§ Tasks to carry out
(a) According to the court excerpt below, on what date was Charles's Motion to Vacate Default allowed?
(b) Quote the court excerpt below from "Plaintiff, together with" to "to this motion.".

§ Text
Plaintiff filed a Request for Default, pursuant to Mass. R. Civ. P. 55(a), with respect to Defendants G2, J&M Realty Trust, Jeffrey Temkin D/B/A Hemco Wholesale and Charles, which was allowed on December 15, 2014. Charles subsequently filed his Answer on December 17, as well as a Motion to Vacate Default on January 30, 2015, which was allowed on February 23, 2015. As such, the only remaining Defendants in the case are Charles, Joseph, Byron and Cecilia.

Plaintiff, together with Joseph, Byron and Cecilia (together, the “Movants”) filed a Joint Motion for Summary Judgment on March 23, 2015, together with a supporting memorandum, an appendix of exhibits, and an affidavit of Plaintiff’s counsel, Franziskus Lepionka (the “Lepionka Affidavit”). Charles, the other remaining Defendant, did not join in or file opposition to this motion.

§ Provided material
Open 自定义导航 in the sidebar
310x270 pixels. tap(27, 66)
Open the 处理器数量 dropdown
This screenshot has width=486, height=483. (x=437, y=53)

§ Outputs for the tasks
(a) February 23, 2015

(b)
Plaintiff, together with Joseph, Byron and Cecilia (together, the “Movants”) filed a Joint Motion for Summary Judgment on March 23, 2015, together with a supporting memorandum, an appendix of exhibits, and an affidavit of Plaintiff’s counsel, Franziskus Lepionka (the “Lepionka Affidavit”). Charles, the other remaining Defendant, did not join in or file opposition to this motion.